RL reinforcement learning
Reinforcement Learning (RL) is a subfield of machine learning that focuses on an agent learning to make decisions in an environment in order to maximize a notion of cumulative reward. RL is inspired by the way humans and animals learn through trial and error interactions with their surroundings.
In RL, an agent interacts with an environment in a series of discrete time steps. At each time step, the agent observes the current state of the environment and takes an action. The environment responds by transitioning to a new state and providing the agent with a reward signal that indicates the desirability of the agent's action. The agent's goal is to learn a policy, which is a mapping from states to actions, that maximizes the expected cumulative reward over time.
To formalize the RL problem, we use the framework of Markov Decision Processes (MDPs). An MDP is defined by a tuple (S, A, P, R), where:
- S is the set of possible states in the environment.
- A is the set of possible actions the agent can take.
- P is the state transition function, which gives the probability of transitioning to a new state s' when the agent takes action a in state s.

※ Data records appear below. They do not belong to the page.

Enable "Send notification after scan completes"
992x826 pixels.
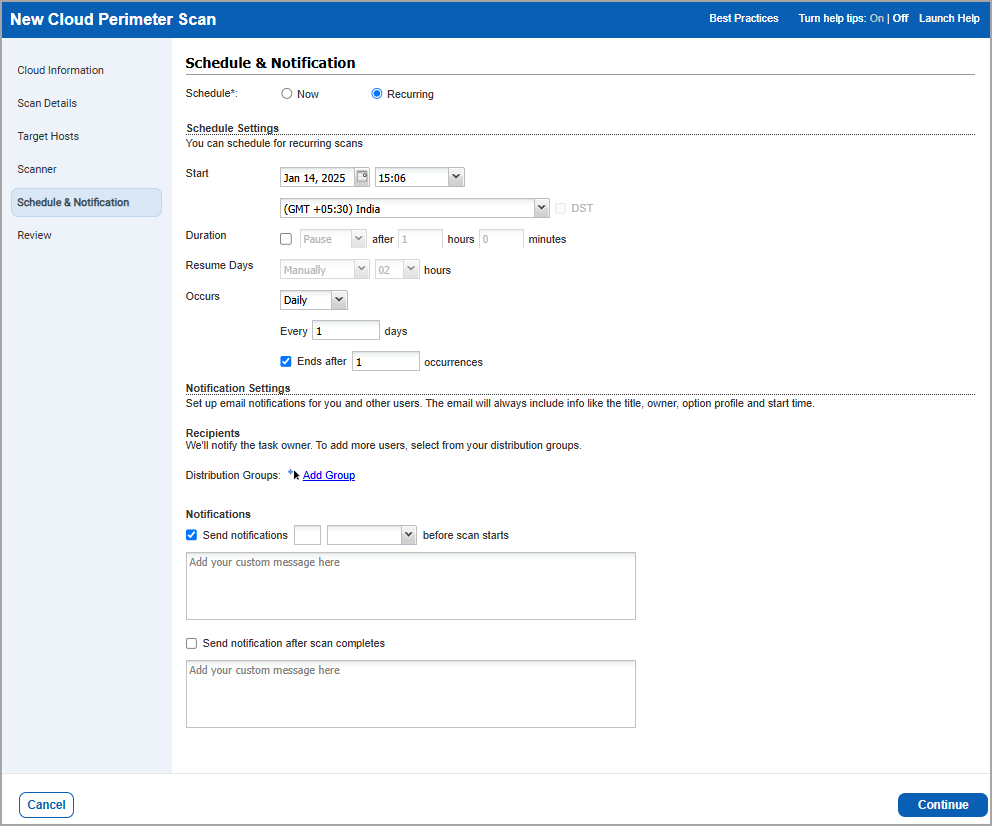(191, 643)
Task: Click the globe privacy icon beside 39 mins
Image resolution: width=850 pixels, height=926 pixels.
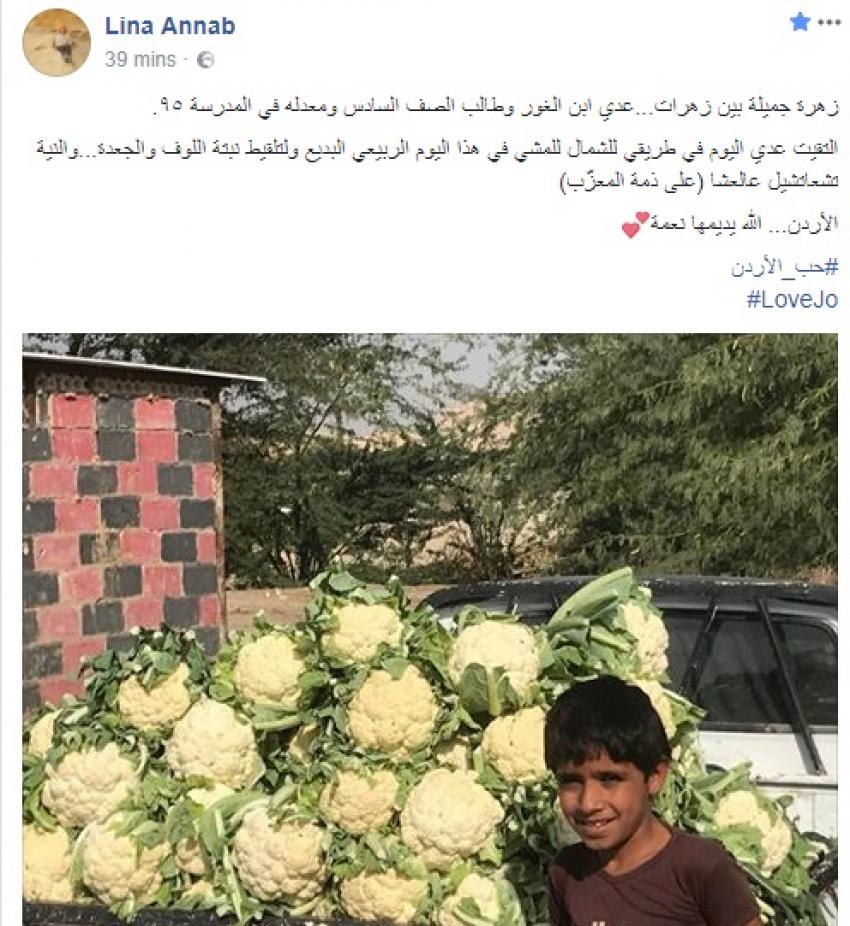Action: [x=205, y=60]
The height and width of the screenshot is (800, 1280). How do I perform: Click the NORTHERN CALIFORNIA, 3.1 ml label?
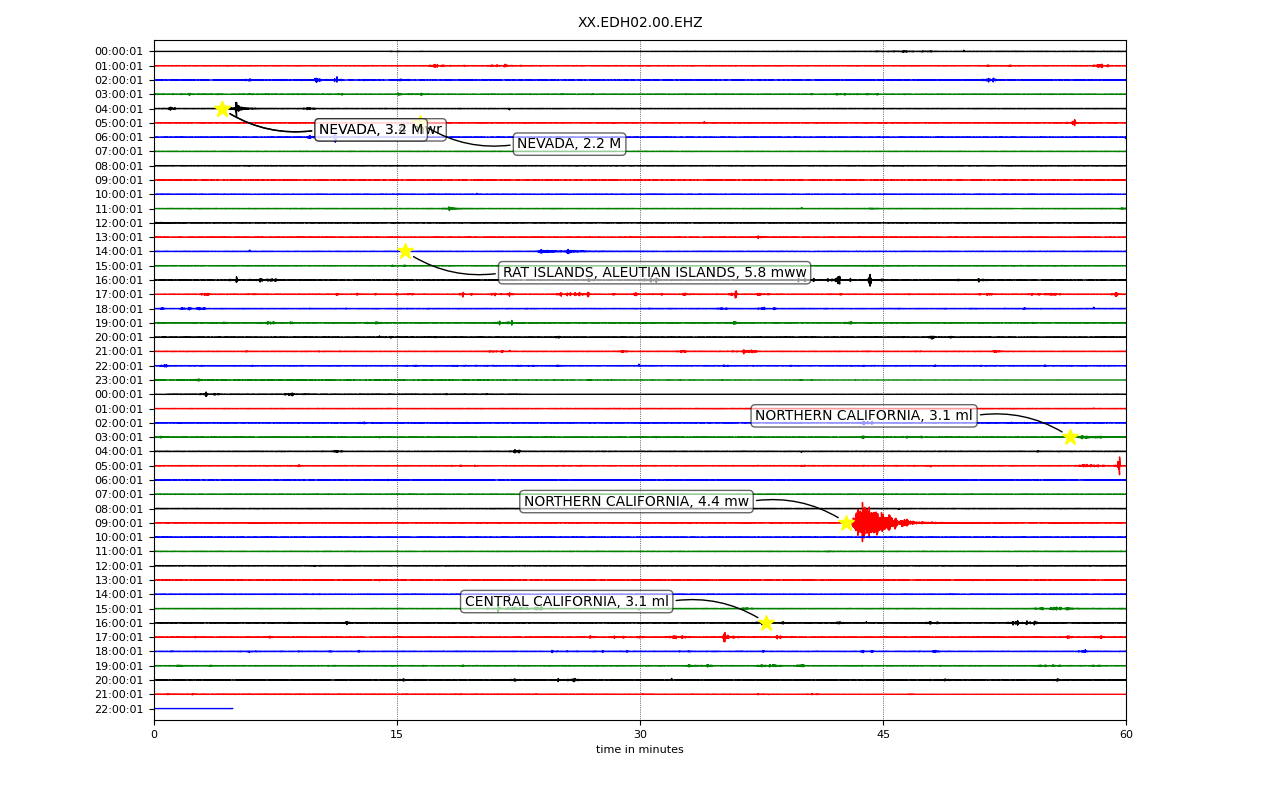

- R is the reward function, which gives the immediate reward the agent receives after taking action a in state s and transitioning to state s'.
The agent's interaction with the environment can be modeled as a sequence of state-action pairs (s, a) and resulting state-reward pairs (s, a, s', r). The agent's goal is to find an optimal policy π* that maximizes the expected cumulative reward:
π* = argmaxΣγ^t * r
where γ is the discount factor (0 ≤ γ ≤ 1) that determines the importance of immediate rewards compared to future rewards, and t is the time step.
Reinforcement learning algorithms can be broadly categorized into model-based and model-free approaches.
Model-based RL:
In model-based RL, the agent builds an explicit model of the environment dynamics (i.e., the state transition function P) and then plans and learns based on that model. The agent uses the learned model to simulate different actions and their outcomes in order to estimate the expected cumulative reward. Planning algorithms such as dynamic programming or Monte Carlo Tree Search can be used to optimize the agent's policy.
Model-free RL:
In model-free RL, the agent directly learns the optimal policy without explicitly building a model of the environment. Model-free algorithms typically use value functions or policy search methods to estimate the expected cumulative reward.
- Value functions: Value functions estimate the expected cumulative reward from a given state or state-action pair. The value function can be represented in different forms, such as the state value function (V(s)) or the action value function (Q(s, a)). Value-based algorithms, such as Q-learning or SARSA, iteratively update the value function based on observed rewards and state transitions to converge to an optimal policy.
- Policy search: Policy search methods directly search for the optimal policy by exploring the action space and evaluating the performance of different policies. The agent uses gradient ascent or other optimization techniques to update the policy parameters based on the observed rewards. Policy gradient algorithms, such as REINFORCE or Proximal Policy Optimization (PPO), fall into this category.
Both model-based and model-free approaches have their own strengths and weaknesses. Model-based methods require accurate models of the environment, which may not always be available or practical to construct. On the other hand, model-free methods can directly learn from interactions with the environment but may require more data and time to converge.
Reinforcement learning has been successfully applied to various real-world problems, including game playing (e.g., AlphaGo), robotics, autonomous driving, recommendation systems, and more. Its ability to learn optimal policies through trial and error makes it a powerful approach for tackling complex decision-making tasks.